With this in place triggering all the nodes to run at their groups configured concurrency is a simple pctl nodes trigger
which takes 2 seconds to complete. From there the nodes will run without overwhelming the Servers.
Another interesting thing here is that this model maps well onto Ansible local mode as well. So in theory, unexplored theory, this same central controller and scheduler could be made for Ansible.
This is built on Choria Concurrency Governors which is an amazing distributed system building block.
Choria
No surprise that I am using Choria for a large part of this, with a bit of a twist though. Choria, as released on choria.io, is actually a distribution of a much larger system that is tailored for Puppet users. That official Choria release requires Puppet Agent and will not support unofficial builds or unsupported deviations from that.
With the writing being on the wall though for Puppet this leaves me with a problem, I have no easy to use Public distribution of Choria for non Puppet users. Puppet provides the following to Choria:
- Deployment of the packages and files to nodes
- Management of policies and plugins on nodes
- Certificate Authority with certs on every node
- Optional discovery source of truth in PuppetDB
- Libraries for managing packages and services
These are actually quite significant hurdles to cross to create a fully Puppet-free Choria distribution.
That said for a long time Choria have had another life as a large scale orchestrator that is not Puppet related.

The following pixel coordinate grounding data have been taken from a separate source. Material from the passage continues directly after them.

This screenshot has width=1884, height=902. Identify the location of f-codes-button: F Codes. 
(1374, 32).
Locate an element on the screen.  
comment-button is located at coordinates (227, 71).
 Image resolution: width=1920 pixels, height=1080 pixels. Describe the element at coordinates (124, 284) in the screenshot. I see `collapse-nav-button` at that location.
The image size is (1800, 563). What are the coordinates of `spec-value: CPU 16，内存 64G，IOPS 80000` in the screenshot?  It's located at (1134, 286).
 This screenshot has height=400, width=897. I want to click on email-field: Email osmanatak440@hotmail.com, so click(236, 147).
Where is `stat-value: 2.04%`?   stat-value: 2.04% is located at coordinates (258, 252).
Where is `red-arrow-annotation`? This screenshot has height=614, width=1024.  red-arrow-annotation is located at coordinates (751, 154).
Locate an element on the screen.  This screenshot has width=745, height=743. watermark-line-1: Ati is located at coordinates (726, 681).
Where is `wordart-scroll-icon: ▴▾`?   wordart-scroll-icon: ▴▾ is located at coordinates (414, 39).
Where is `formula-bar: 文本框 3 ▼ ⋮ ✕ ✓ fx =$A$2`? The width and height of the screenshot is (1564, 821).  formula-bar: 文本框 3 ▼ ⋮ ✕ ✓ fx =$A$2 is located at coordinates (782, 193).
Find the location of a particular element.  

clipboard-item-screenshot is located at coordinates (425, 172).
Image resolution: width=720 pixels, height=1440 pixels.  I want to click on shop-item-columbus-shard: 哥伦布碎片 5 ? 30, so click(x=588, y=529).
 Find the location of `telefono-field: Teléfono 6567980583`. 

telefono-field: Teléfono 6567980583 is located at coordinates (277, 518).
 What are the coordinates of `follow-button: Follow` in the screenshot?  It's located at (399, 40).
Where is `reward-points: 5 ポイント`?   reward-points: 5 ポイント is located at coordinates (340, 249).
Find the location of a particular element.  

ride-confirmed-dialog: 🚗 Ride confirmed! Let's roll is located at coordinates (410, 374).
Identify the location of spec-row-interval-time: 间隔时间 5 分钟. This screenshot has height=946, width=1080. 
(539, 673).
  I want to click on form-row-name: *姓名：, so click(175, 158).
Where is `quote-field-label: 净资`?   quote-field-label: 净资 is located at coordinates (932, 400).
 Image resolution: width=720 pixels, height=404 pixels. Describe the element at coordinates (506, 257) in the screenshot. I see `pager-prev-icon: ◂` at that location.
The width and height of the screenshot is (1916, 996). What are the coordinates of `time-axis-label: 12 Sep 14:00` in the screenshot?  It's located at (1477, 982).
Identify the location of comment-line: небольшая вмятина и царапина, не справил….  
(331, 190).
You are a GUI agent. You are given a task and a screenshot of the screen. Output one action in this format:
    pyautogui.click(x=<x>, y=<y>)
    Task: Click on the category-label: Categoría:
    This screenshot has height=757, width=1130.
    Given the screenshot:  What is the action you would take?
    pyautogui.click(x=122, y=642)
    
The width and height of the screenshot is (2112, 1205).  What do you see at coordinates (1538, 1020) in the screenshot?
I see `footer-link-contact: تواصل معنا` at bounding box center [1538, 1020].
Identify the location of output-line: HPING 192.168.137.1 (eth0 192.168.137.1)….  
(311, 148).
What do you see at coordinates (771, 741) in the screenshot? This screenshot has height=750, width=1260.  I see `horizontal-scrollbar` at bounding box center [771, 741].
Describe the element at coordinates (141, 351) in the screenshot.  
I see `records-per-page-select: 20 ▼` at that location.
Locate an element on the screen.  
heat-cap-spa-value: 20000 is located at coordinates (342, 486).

This implies:
- It can self-provision at a rate of 1000+ nodes / minute
- Deploy its own plugins at a rate of multiple plugins delivered to millions of nodes in minutes
- Manage its own security both integrated with a CA or using a new JWT+ed25519 based approach
- Integrate with non Puppet data sources using external extension points
- Can upgrade itself in place without any help from Puppet in an Over-The-Air type self-upgrade system
- Has centralised RBAC integrated with tools like Open Policy Agent
In the last 2 years I was on a related contract and all these components have been firmed up and made much more capable, reliable and horizontally scalable and used in anger in the real world in some quite serious mission critical builds.
Thus, my Choria infrastructure is actually a highbrid between Puppet and Non Puppet. Puppet places the RPMs and plugins that require Puppet (package, service, legacy plugins), but Choria self provisions everything else and owns the life of the agent and more. I am running the new Protocol and with Open Policy Agent based RBAC. I’ve made some changes to the various Puppet models to enable this and will start looking for some early adopters.
This means my many Raspberry PI - from Xmas lights to sensors and HVAC control - are all now managed by Choria as well as the provisioner caters for them since those are without Puppet.
I wrote about the new protocol in an ADR and you can see there is scope for integration into TPMs and more. This is the future world view of Choria and already in use on some 100s of thousands of machines.
Conclusion
So that’s a bit about managing the machines without Kubernetes or a ISP managing them.
As I’ve been out of active Puppet use for a few years it’s been interesting to come back with some semi-fresh eyes and rethink some of the old things I believed was true when I used it constantly.
Choria will play a critical role in the path forward as I’ll move much into containers managed as per the previous blog post leaving the problem Puppet solves to quite a thin layer. I’ve some thoughts on doing something to at least replace the most basic package-config-service trio of CM with something in Choria long term.